● What the task requires
Each of the lines below must be restated exactly.

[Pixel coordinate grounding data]
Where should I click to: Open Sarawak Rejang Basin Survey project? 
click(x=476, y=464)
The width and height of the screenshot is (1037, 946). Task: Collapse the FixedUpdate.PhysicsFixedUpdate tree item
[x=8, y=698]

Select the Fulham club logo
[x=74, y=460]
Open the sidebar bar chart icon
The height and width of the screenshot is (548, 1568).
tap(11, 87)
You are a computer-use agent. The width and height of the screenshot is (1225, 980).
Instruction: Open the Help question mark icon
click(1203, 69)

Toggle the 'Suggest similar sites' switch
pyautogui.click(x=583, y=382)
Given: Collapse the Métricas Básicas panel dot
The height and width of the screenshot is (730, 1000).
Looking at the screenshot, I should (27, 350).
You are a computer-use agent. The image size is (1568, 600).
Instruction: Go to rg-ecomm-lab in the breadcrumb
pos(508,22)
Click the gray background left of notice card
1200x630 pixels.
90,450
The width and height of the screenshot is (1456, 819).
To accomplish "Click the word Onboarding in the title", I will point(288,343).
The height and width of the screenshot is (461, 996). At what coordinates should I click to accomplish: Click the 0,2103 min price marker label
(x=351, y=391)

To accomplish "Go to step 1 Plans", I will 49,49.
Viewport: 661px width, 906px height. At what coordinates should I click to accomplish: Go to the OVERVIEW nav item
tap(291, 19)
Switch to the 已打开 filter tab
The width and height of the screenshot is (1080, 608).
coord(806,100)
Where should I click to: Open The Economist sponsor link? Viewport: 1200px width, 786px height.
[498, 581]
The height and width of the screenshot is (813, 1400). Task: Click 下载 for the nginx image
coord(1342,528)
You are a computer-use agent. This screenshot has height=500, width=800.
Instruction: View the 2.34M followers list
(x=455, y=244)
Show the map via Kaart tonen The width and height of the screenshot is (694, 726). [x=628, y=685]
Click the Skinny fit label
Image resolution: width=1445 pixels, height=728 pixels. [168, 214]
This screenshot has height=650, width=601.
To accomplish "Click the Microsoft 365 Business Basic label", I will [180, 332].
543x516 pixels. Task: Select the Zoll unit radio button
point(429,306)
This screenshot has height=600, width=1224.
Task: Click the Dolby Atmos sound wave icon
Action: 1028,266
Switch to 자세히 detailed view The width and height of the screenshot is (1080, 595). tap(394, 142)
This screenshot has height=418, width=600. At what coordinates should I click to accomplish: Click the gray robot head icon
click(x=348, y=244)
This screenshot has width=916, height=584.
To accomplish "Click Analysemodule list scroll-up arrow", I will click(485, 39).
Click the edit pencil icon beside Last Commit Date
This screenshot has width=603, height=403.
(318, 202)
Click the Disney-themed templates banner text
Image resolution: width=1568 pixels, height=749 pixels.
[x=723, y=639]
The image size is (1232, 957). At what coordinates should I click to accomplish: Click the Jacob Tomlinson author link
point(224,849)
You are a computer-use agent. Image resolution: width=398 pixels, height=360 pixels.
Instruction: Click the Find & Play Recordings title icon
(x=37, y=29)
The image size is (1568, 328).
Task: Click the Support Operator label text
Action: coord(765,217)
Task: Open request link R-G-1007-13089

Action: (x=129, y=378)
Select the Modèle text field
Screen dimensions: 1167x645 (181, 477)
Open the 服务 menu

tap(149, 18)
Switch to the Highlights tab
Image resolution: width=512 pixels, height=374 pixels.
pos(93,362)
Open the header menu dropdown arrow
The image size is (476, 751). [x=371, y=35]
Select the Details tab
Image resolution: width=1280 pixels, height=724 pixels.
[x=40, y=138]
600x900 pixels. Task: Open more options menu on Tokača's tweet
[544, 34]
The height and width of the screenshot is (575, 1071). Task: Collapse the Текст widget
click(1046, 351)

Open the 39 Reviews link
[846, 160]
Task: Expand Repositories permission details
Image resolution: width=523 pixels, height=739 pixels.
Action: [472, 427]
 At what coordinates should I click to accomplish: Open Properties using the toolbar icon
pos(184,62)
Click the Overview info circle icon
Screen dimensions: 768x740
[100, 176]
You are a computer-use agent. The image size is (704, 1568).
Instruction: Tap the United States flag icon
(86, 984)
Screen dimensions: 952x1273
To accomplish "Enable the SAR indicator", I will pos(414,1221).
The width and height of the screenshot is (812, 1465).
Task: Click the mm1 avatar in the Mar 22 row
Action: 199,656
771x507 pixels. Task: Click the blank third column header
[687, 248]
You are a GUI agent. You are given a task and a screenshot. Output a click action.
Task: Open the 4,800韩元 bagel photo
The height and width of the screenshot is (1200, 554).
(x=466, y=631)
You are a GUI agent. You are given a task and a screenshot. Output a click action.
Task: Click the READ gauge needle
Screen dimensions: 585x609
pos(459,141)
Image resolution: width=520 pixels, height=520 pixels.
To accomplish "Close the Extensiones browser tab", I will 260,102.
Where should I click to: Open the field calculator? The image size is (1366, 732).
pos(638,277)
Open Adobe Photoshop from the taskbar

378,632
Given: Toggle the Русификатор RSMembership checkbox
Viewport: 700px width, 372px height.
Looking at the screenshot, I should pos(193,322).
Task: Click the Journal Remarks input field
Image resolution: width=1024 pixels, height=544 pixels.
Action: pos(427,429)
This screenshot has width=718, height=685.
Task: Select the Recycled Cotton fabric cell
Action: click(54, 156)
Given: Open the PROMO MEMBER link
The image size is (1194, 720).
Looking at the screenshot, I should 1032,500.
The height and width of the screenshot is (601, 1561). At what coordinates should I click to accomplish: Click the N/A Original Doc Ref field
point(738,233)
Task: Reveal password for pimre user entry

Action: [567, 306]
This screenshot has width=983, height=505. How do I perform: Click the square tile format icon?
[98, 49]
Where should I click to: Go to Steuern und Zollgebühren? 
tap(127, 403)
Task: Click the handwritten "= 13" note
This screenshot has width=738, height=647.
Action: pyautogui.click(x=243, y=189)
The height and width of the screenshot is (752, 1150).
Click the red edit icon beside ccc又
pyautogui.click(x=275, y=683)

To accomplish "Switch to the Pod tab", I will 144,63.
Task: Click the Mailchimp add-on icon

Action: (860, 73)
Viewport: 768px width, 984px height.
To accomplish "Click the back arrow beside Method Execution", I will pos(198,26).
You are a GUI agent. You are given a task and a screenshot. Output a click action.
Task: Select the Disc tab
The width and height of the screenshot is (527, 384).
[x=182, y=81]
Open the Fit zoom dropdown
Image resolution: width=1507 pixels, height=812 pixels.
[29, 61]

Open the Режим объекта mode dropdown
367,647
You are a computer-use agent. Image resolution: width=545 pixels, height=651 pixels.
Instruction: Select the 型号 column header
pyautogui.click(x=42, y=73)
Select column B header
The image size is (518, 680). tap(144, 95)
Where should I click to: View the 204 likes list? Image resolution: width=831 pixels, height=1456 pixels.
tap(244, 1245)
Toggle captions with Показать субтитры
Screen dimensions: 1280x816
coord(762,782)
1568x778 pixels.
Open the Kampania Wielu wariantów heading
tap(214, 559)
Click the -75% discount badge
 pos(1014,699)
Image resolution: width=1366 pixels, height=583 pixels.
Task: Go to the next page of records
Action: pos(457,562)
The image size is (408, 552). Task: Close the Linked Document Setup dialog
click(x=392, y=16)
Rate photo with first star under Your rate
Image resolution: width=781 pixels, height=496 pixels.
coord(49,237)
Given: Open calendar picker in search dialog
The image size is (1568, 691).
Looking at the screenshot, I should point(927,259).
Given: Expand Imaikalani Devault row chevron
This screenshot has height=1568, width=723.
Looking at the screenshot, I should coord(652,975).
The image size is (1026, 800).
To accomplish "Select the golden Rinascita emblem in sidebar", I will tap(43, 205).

● Response
Where should I click to: Open Sarawak Rejang Basin Survey project? 
click(x=476, y=464)
The width and height of the screenshot is (1037, 946). Task: Collapse the FixedUpdate.PhysicsFixedUpdate tree item
[x=8, y=698]

Select the Fulham club logo
[x=74, y=460]
Open the sidebar bar chart icon
The height and width of the screenshot is (548, 1568).
tap(11, 87)
You are a computer-use agent. The width and height of the screenshot is (1225, 980).
Instruction: Open the Help question mark icon
click(1203, 69)

Toggle the 'Suggest similar sites' switch
pyautogui.click(x=583, y=382)
Given: Collapse the Métricas Básicas panel dot
The height and width of the screenshot is (730, 1000).
Looking at the screenshot, I should (27, 350).
You are a computer-use agent. The image size is (1568, 600).
Instruction: Go to rg-ecomm-lab in the breadcrumb
pos(508,22)
Click the gray background left of notice card
1200x630 pixels.
90,450
The width and height of the screenshot is (1456, 819).
To accomplish "Click the word Onboarding in the title", I will point(288,343).
The height and width of the screenshot is (461, 996). At what coordinates should I click to accomplish: Click the 0,2103 min price marker label
(x=351, y=391)

To accomplish "Go to step 1 Plans", I will 49,49.
Viewport: 661px width, 906px height. At what coordinates should I click to accomplish: Go to the OVERVIEW nav item
tap(291, 19)
Switch to the 已打开 filter tab
The width and height of the screenshot is (1080, 608).
coord(806,100)
Where should I click to: Open The Economist sponsor link? Viewport: 1200px width, 786px height.
[498, 581]
The height and width of the screenshot is (813, 1400). Task: Click 下载 for the nginx image
coord(1342,528)
You are a computer-use agent. This screenshot has height=500, width=800.
Instruction: View the 2.34M followers list
(x=455, y=244)
Show the map via Kaart tonen The width and height of the screenshot is (694, 726). [x=628, y=685]
Click the Skinny fit label
Image resolution: width=1445 pixels, height=728 pixels. [168, 214]
This screenshot has height=650, width=601.
To accomplish "Click the Microsoft 365 Business Basic label", I will [180, 332].
543x516 pixels. Task: Select the Zoll unit radio button
point(429,306)
This screenshot has height=600, width=1224.
Task: Click the Dolby Atmos sound wave icon
Action: 1028,266
Switch to 자세히 detailed view The width and height of the screenshot is (1080, 595). tap(394, 142)
This screenshot has height=418, width=600. At what coordinates should I click to accomplish: Click the gray robot head icon
click(x=348, y=244)
This screenshot has width=916, height=584.
To accomplish "Click Analysemodule list scroll-up arrow", I will click(485, 39).
Click the edit pencil icon beside Last Commit Date
This screenshot has width=603, height=403.
(318, 202)
Click the Disney-themed templates banner text
Image resolution: width=1568 pixels, height=749 pixels.
[x=723, y=639]
The image size is (1232, 957). At what coordinates should I click to accomplish: Click the Jacob Tomlinson author link
point(224,849)
You are a computer-use agent. Image resolution: width=398 pixels, height=360 pixels.
Instruction: Click the Find & Play Recordings title icon
(x=37, y=29)
The image size is (1568, 328).
Task: Click the Support Operator label text
Action: coord(765,217)
Task: Open request link R-G-1007-13089

Action: (x=129, y=378)
Select the Modèle text field
Screen dimensions: 1167x645 (181, 477)
Open the 服务 menu

tap(149, 18)
Switch to the Highlights tab
Image resolution: width=512 pixels, height=374 pixels.
pos(93,362)
Open the header menu dropdown arrow
The image size is (476, 751). [x=371, y=35]
Select the Details tab
Image resolution: width=1280 pixels, height=724 pixels.
[x=40, y=138]
600x900 pixels. Task: Open more options menu on Tokača's tweet
[544, 34]
The height and width of the screenshot is (575, 1071). Task: Collapse the Текст widget
click(1046, 351)

Open the 39 Reviews link
[846, 160]
Task: Expand Repositories permission details
Image resolution: width=523 pixels, height=739 pixels.
Action: [472, 427]
 At what coordinates should I click to accomplish: Open Properties using the toolbar icon
pos(184,62)
Click the Overview info circle icon
Screen dimensions: 768x740
[100, 176]
You are a computer-use agent. The image size is (704, 1568).
Instruction: Tap the United States flag icon
(86, 984)
Screen dimensions: 952x1273
To accomplish "Enable the SAR indicator", I will pos(414,1221).
The width and height of the screenshot is (812, 1465).
Task: Click the mm1 avatar in the Mar 22 row
Action: 199,656
771x507 pixels. Task: Click the blank third column header
[687, 248]
You are a GUI agent. You are given a task and a screenshot. Output a click action.
Task: Open the 4,800韩元 bagel photo
The height and width of the screenshot is (1200, 554).
(x=466, y=631)
You are a GUI agent. You are given a task and a screenshot. Output a click action.
Task: Click the READ gauge needle
Screen dimensions: 585x609
pos(459,141)
Image resolution: width=520 pixels, height=520 pixels.
To accomplish "Close the Extensiones browser tab", I will 260,102.
Where should I click to: Open the field calculator? The image size is (1366, 732).
pos(638,277)
Open Adobe Photoshop from the taskbar

378,632
Given: Toggle the Русификатор RSMembership checkbox
Viewport: 700px width, 372px height.
Looking at the screenshot, I should pos(193,322).
Task: Click the Journal Remarks input field
Image resolution: width=1024 pixels, height=544 pixels.
Action: pos(427,429)
This screenshot has width=718, height=685.
Task: Select the Recycled Cotton fabric cell
Action: click(54, 156)
Given: Open the PROMO MEMBER link
The image size is (1194, 720).
Looking at the screenshot, I should 1032,500.
The height and width of the screenshot is (601, 1561). At what coordinates should I click to accomplish: Click the N/A Original Doc Ref field
point(738,233)
Task: Reveal password for pimre user entry

Action: [567, 306]
This screenshot has width=983, height=505. How do I perform: Click the square tile format icon?
[98, 49]
Where should I click to: Go to Steuern und Zollgebühren? 
tap(127, 403)
Task: Click the handwritten "= 13" note
This screenshot has width=738, height=647.
Action: pyautogui.click(x=243, y=189)
The height and width of the screenshot is (752, 1150).
Click the red edit icon beside ccc又
pyautogui.click(x=275, y=683)

To accomplish "Switch to the Pod tab", I will 144,63.
Task: Click the Mailchimp add-on icon

Action: (860, 73)
Viewport: 768px width, 984px height.
To accomplish "Click the back arrow beside Method Execution", I will pos(198,26).
You are a GUI agent. You are given a task and a screenshot. Output a click action.
Task: Select the Disc tab
The width and height of the screenshot is (527, 384).
[x=182, y=81]
Open the Fit zoom dropdown
Image resolution: width=1507 pixels, height=812 pixels.
[29, 61]

Open the Режим объекта mode dropdown
367,647
You are a computer-use agent. Image resolution: width=545 pixels, height=651 pixels.
Instruction: Select the 型号 column header
pyautogui.click(x=42, y=73)
Select column B header
The image size is (518, 680). tap(144, 95)
Where should I click to: View the 204 likes list? Image resolution: width=831 pixels, height=1456 pixels.
tap(244, 1245)
Toggle captions with Показать субтитры
Screen dimensions: 1280x816
coord(762,782)
1568x778 pixels.
Open the Kampania Wielu wariantów heading
tap(214, 559)
Click the -75% discount badge
 pos(1014,699)
Image resolution: width=1366 pixels, height=583 pixels.
Task: Go to the next page of records
Action: pos(457,562)
The image size is (408, 552). Task: Close the Linked Document Setup dialog
click(x=392, y=16)
Rate photo with first star under Your rate
Image resolution: width=781 pixels, height=496 pixels.
coord(49,237)
Given: Open calendar picker in search dialog
The image size is (1568, 691).
Looking at the screenshot, I should point(927,259).
Given: Expand Imaikalani Devault row chevron
This screenshot has height=1568, width=723.
Looking at the screenshot, I should coord(652,975).
The image size is (1026, 800).
To accomplish "Select the golden Rinascita emblem in sidebar", I will tap(43, 205).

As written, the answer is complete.